Die Wahrheit: Grüner Hass ist krass
Unsere Flora treibt böse Blüten: Tief verwurzelt bei Pflanzen ist die abgrundtiefe Abneigung gegen konkurrierende Gewächse.
Die Pflanze an sich gilt als sympathisch und erfreut Auge und Gemüt. Doch leider ist das Bild von der schönen und guten Pflanze so irreführend wie eine Trugdolde. Denn im Pflanzenreich herrschen Neid und Missgunst. Das fängt bei den kleinen Pflanzen an. Jeder Kleingärtner weiß: Alles, was der Salbei will, / in seiner Nähe keinen Dill.
Die großen Pflanzen sind leider nicht viel besser, die Schwarze Walnuss und die knorrige Kiefer sind sich in herzlicher Abneigung zugetan, und Schneiderhan berichtet bereits 1927 sogar davon, dass die skrupellose Walnuss sogar Apfelbäume abtötet!

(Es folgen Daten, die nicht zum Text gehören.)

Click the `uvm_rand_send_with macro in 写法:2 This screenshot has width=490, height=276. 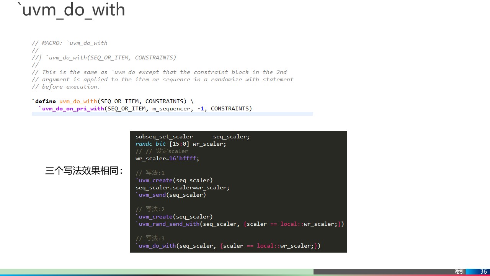pos(168,224)
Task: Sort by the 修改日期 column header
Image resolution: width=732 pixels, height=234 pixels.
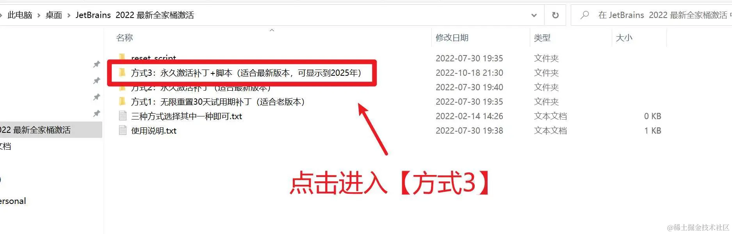Action: (x=452, y=38)
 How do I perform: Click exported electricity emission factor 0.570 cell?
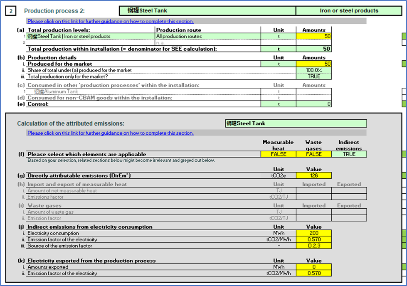tap(313, 274)
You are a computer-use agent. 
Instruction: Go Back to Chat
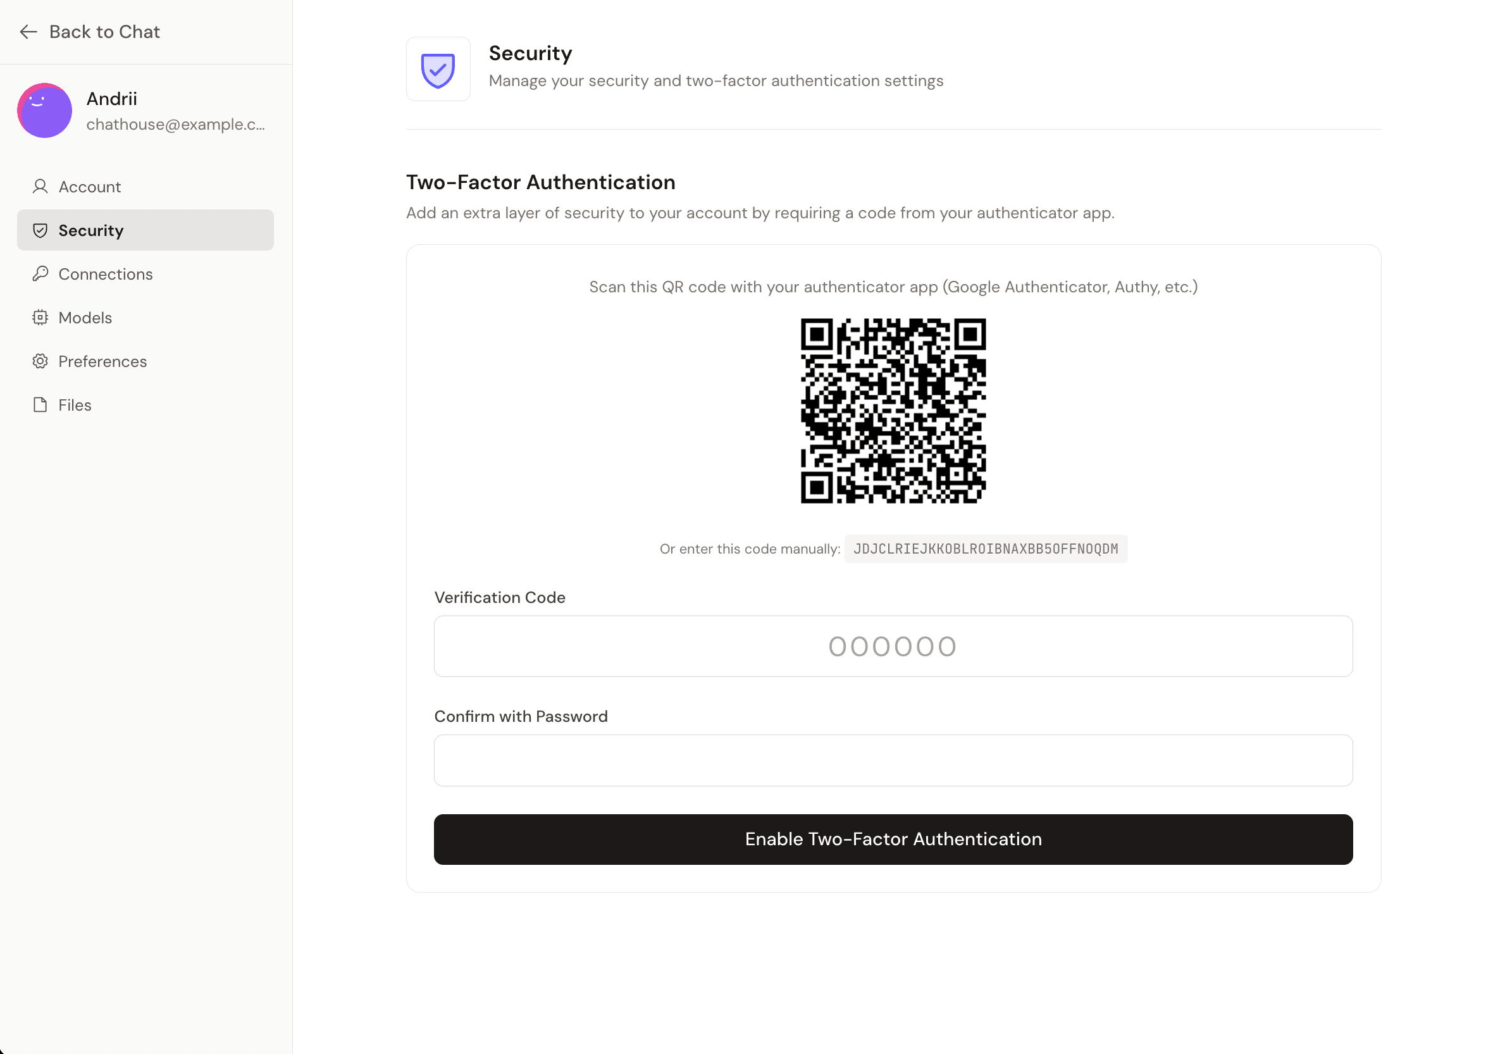point(104,32)
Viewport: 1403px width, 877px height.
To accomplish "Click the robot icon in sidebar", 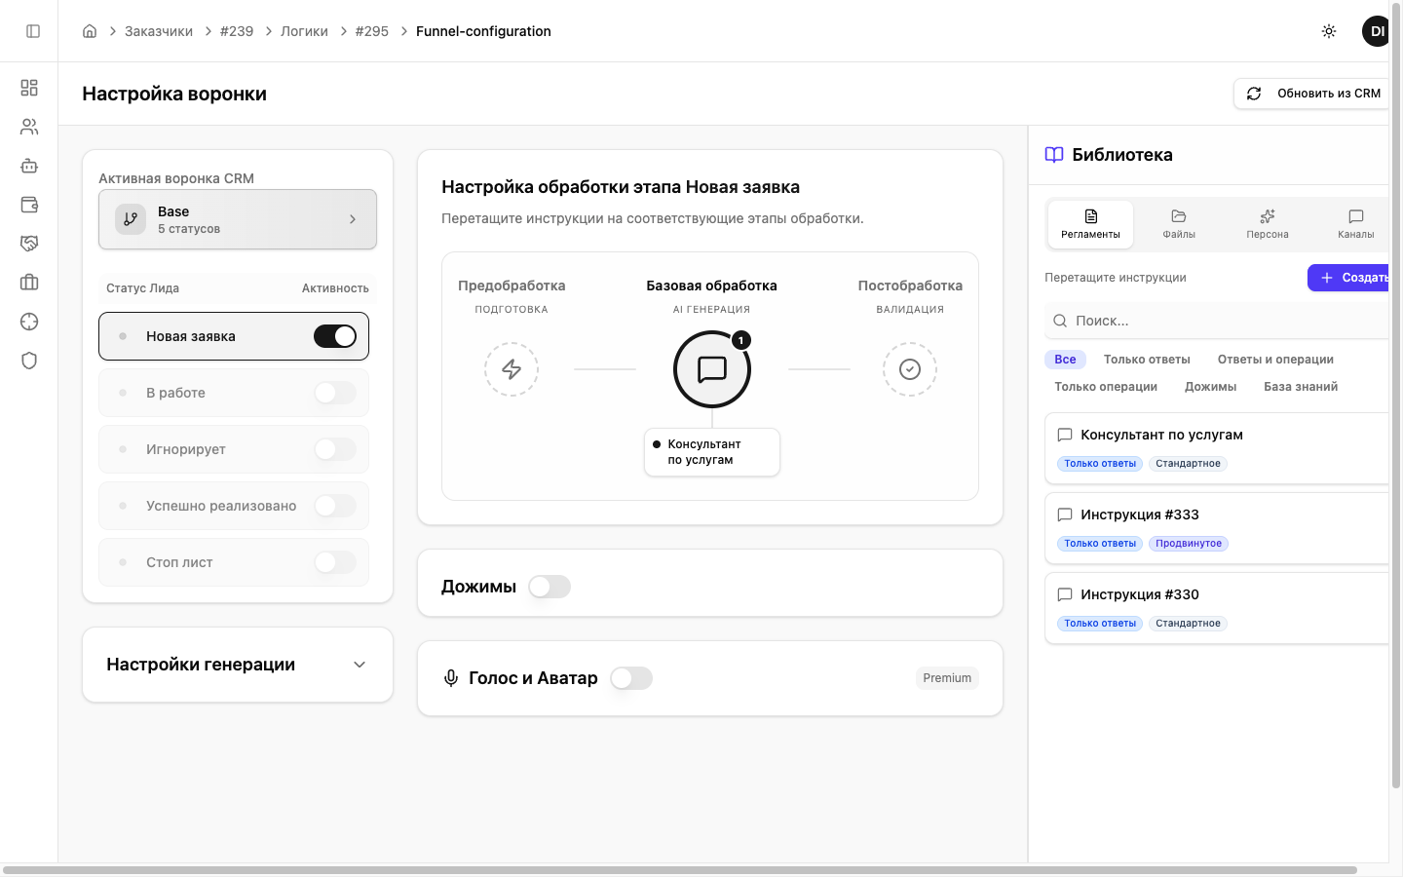I will (29, 166).
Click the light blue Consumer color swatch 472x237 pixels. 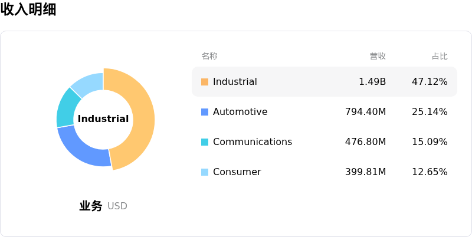205,172

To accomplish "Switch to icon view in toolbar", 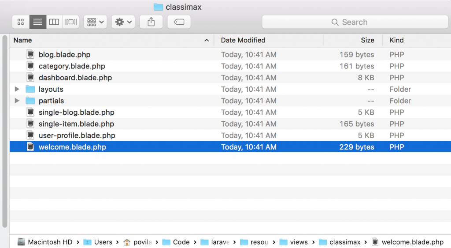I will click(x=21, y=22).
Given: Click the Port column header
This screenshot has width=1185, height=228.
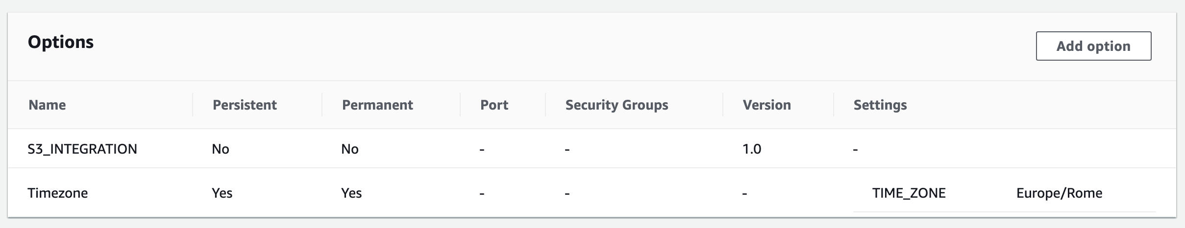Looking at the screenshot, I should click(494, 105).
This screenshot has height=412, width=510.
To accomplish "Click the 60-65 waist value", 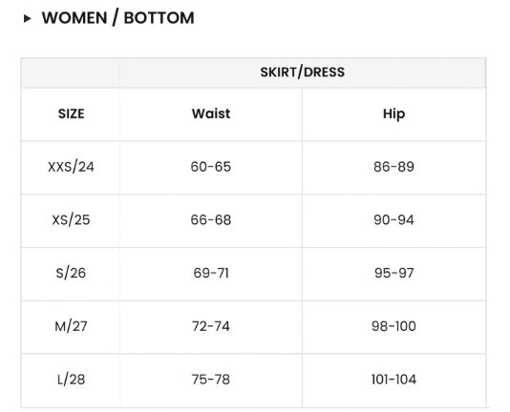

Schon der „Kärtnerische Landwirtschafts-Calender“ von 1831 geißelt die „halsstarrige Abneigung der Pflanzen untereinander“. Und leider ist diese Abneigung nicht geringer geworden: Rosen sind immer noch untereinander unverträglich, und unser feines Gemüsebeet ist in Wirklichkeit ein regelrechtes Gemüseschlachtfeld!
Da heißt es jeder gegen jeden: Der nachtragende Fenchel hasst die Buschbohnen, der Blumenkohl die Erbse und die Paprika wiederum den Fenchel! Der Hass der Gemüse untereinander ist ohne jeglichen Sinn und Verstand. Die rote Möhre hasst die Rote Bete, die wiederum den grünen Spinat ablehnt. An der Farbe kann es also nicht liegen.
Kartoffelhass der Zwiebel
Immer wieder fällt in der einschlägigen Gartenliteratur der böse Vorwurf der Fremdenfeindlichkeit bei Pflanzen, aber im Grunde hassen einfach alle Pflanzen alle anderen Pflanzen! Die mit Abstand beliebteste Pflanze aller Deutschen ist natürlich die gute, alte Kartoffel. Doch mit dieser möchte kein anderes Gemüse zusammenstehen, weder die sonst so gutmütige Erbse noch Gurke, Kohl oder Rote Bete. Sellerie und Tomaten schon gar nicht. Und was ist das größte Übel? Der Kartoffelhass der Zwiebel!
Nur der unbedarfte Fenchel und der redliche Rettich sind der Kartoffel gut. Und noch einer: der ungeliebte Außenseiter Spinat, den der junge Mensch ja gern an die Tapete spuckt.
Die neumodische Zucchini hasst wiederum unsere Kartoffel von ganzem Herzen, und die Endivie will vom eingeschnappten Sellerie nichts wissen. Ein Karussell des Pflanzenhasses ohne Aussicht auf Versöhnung. Der Hass auf andere wurzelt nämlich in einem tiefsitzenden Selbsthass der verwickelten Pflanzen. Und wer sich selbst hasst, kann fremde Pflanzen nicht lieben.
So berichtet der alte „Kärtnerische Calender“ abgestoßen von den „sich selbst hassenden Pflanzen“, die partout nicht auf einem Boden wachsen wollen, auf dem Ihresgleichen gewurzelt haben. „Erbsen, Klee, Leim und Weizen stehen (im Selbsthass) obenan.“ Selbst „Kartoffeln lassen sich nicht ganz von der Schuld freisprechen“, schimpft der Kärtner.
Feindseligste Pflanzen
Besonders nachtragend ist die Erbse, man sagt, sie wolle nicht vor dem neunten Jahre auf demselben Boden wiederkommen. Andere Pflanzen hassen sich nur drei bis sechs Jahre. Und wer benennt die feindseligsten Pflanzen im ganzen Land? Das gute alte „Realienbuch“ von 1921: „Die unverschämtesten Burschen aber sind Klappertopf und Augentrost. Bohren sie doch ihre Saugwurzeln in die Wurzeln der Kornhalme und saugen sie aus!“
Ja, die Pflanzenwelt ist eine Natternhöhle. Wie formulierte es Professor Nijo aus Antwerpen nach seinen Versuchen, das weiche Wollgras mit anderen Pflanzen zu vergesellschaften? „Tatsächlich war es eine Frage von Leben und Tod, welches das Wollgras hatte.“ Es wollte leben und biss nicht ins Gras.
Wie schwer ist doch das Überleben in einer Welt, in der sich noch nicht mal die Pflanzen untereinander grün sind!